At this moment, with all the guests pretty much ready to leave, Lennie shuffled into the bandit room. He scratched the back of his pelvis and walked towards the free machine. The man who was playing saw the skeleton boss and quacked. He scampered away and ducked behind one of the other machines. Lennie put his left hand on top of the bandit, leaned forward so he could gaze at the cylinders as they spun round, and pulled the lever.

One of the men had a truncheon of sorts, and he slowly crept up behind Lennie. The room was totally silent except for this man's heavy breathing and the shhhh-clunk of Lennie pulling the lever. The man got into coshing range, and Lennie turned and noticed him.

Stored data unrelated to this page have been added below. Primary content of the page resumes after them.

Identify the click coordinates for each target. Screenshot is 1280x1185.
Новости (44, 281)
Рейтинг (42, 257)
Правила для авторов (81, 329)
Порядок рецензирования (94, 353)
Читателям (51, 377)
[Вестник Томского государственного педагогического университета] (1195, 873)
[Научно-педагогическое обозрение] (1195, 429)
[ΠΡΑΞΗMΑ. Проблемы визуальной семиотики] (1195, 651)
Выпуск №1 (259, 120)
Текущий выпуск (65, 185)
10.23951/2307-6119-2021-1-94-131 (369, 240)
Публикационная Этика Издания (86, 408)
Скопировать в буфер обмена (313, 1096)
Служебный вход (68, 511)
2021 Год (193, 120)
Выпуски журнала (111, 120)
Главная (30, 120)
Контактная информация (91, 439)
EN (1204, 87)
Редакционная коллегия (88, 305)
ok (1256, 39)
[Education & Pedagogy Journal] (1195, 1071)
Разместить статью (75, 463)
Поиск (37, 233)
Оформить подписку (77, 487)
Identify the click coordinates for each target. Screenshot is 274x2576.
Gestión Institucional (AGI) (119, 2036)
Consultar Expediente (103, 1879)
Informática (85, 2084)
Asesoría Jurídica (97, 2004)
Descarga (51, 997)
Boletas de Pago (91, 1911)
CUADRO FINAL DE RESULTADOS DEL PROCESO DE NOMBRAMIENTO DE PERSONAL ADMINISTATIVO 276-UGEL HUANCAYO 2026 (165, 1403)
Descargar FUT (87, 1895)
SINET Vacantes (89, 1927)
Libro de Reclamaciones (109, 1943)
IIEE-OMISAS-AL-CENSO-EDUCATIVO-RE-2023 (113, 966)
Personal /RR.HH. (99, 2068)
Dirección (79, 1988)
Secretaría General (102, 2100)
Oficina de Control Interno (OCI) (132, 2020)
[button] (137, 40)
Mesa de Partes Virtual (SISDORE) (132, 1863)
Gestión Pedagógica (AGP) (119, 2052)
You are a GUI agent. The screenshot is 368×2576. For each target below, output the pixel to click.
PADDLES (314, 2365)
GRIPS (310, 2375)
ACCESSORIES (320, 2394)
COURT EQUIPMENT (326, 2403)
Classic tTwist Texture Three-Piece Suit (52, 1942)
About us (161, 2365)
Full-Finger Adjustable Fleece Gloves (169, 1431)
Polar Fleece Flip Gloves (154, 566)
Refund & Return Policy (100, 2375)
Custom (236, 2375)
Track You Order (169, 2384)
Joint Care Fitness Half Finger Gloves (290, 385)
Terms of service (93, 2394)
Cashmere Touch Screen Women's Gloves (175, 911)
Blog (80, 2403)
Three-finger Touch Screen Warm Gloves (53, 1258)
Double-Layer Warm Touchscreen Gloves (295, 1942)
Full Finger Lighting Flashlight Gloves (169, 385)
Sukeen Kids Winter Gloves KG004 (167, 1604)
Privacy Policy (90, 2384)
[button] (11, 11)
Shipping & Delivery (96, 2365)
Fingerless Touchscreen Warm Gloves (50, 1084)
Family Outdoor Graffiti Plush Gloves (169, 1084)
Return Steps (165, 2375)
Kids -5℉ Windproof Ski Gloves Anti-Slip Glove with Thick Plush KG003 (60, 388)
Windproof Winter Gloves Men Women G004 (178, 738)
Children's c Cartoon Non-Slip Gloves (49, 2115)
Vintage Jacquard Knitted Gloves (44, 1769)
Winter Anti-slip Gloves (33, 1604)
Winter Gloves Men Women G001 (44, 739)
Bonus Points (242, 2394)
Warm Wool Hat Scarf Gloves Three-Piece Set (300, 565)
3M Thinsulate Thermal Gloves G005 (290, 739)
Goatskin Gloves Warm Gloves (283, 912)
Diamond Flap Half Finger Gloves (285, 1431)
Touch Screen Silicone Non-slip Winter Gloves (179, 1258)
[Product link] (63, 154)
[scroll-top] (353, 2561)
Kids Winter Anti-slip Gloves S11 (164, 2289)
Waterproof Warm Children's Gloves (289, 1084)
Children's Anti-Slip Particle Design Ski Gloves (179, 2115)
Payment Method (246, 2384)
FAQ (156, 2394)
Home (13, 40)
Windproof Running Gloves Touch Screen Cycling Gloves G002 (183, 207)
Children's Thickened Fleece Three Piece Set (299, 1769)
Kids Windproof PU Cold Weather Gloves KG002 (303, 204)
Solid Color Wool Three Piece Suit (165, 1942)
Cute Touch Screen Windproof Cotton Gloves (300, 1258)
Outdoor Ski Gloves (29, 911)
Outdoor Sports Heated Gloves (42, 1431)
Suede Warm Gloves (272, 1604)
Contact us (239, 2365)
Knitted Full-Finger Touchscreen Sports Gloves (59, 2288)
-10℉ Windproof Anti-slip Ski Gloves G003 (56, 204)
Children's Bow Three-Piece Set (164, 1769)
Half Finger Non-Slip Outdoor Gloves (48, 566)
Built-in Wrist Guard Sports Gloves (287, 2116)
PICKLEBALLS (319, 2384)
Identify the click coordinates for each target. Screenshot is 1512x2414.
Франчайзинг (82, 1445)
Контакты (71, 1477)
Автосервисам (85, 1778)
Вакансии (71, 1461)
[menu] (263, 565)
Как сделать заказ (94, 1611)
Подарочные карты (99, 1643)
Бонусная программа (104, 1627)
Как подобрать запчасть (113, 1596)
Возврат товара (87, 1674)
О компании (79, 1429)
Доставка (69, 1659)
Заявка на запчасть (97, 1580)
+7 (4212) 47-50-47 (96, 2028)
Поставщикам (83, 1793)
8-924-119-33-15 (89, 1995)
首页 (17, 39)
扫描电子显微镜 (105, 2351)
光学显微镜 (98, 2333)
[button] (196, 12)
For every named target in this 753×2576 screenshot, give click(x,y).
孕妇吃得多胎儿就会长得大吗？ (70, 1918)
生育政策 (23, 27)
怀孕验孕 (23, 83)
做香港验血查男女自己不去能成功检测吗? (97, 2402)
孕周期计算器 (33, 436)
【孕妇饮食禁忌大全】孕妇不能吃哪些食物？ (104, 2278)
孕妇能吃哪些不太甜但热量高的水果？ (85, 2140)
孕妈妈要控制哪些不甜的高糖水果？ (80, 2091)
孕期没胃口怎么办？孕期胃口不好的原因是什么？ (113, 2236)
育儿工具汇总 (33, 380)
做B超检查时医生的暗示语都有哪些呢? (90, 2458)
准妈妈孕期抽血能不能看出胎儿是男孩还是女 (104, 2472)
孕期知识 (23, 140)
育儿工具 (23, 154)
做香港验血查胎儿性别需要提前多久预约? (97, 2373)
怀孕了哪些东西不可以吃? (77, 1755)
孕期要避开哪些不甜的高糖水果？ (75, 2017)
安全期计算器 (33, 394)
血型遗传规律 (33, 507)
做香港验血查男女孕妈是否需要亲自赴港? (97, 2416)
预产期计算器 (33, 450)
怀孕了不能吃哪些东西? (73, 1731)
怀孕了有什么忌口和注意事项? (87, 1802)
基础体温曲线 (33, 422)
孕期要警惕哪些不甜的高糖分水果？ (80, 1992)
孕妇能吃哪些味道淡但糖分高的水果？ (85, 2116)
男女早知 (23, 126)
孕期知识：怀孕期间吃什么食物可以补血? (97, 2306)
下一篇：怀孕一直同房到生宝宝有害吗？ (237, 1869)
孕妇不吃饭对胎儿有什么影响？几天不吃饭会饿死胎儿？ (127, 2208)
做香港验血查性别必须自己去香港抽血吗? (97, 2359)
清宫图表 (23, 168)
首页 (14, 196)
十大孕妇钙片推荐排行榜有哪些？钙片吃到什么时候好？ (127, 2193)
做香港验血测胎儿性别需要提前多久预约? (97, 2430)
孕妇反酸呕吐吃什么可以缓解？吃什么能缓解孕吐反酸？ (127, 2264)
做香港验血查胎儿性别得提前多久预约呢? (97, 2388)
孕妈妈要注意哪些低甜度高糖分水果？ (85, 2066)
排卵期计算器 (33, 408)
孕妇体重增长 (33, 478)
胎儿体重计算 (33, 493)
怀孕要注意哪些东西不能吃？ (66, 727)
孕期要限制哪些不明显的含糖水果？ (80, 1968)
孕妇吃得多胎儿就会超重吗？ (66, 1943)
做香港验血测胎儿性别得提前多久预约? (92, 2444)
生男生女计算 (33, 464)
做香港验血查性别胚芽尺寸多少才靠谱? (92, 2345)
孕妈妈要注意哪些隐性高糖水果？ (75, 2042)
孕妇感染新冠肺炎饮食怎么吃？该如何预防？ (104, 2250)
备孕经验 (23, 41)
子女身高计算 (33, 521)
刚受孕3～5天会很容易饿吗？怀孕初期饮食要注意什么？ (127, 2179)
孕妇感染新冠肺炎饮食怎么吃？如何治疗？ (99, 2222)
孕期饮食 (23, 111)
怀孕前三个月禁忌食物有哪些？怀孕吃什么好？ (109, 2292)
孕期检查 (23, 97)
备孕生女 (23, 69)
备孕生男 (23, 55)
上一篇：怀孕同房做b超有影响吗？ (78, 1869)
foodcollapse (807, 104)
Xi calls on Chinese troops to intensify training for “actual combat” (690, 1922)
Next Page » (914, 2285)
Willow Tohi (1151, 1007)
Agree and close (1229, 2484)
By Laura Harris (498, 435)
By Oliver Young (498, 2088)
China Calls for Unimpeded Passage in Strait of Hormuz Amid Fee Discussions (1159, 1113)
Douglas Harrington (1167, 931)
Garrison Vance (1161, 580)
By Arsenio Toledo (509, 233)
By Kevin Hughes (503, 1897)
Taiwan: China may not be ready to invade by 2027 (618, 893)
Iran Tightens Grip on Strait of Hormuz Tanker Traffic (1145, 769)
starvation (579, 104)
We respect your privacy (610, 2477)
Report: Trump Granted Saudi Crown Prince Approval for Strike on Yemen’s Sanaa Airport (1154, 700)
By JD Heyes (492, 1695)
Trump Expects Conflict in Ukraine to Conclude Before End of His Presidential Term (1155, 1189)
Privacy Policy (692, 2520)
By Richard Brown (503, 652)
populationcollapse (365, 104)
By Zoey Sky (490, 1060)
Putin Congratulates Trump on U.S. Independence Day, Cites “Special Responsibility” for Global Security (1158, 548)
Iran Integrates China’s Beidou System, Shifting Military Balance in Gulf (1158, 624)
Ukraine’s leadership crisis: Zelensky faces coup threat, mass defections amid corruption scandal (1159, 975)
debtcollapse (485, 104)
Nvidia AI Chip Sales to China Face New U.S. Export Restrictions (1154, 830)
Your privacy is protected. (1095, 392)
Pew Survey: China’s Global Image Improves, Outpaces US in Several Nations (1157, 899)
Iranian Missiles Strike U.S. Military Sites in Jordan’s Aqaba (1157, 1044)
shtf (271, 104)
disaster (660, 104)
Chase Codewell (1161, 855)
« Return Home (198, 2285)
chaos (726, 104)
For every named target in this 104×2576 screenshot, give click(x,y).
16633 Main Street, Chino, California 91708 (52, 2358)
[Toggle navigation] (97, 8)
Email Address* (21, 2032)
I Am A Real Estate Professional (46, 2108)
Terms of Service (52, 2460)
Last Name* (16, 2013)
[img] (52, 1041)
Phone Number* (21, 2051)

"Oh," he seemed to say. "Is it your turn?" He rose to his full height and eased away, gesturing to the man to take his spot. The man looked confused, but he put the truncheon back onto his belt and pulled the lever on the bandit. Lennie leaned in to see the result. Spider, spider, tentacle. Oh, so close! Lennie slapped his forehead. The man grinned and Lennie waved at him to go again. After three more rounds, Lennie tapped the man on the shoulder and then indicated that he would like to play. The man said, "Oh, sure, we was leaving anyhow" and made space for him. The man noticed that the rest of the humans were near the door and said to the skeleton, "Uh, bye." Lennie tried to give him a special goodbye handshake like I'd taught him, but the man didn't get it. Still, it was clear that Lennie wasn't a threat and the fact that he was just as enamoured with the one-armed bandits as they were seemed to create a bond between them.

That would prove useful later.

Especially during the whole heist thing.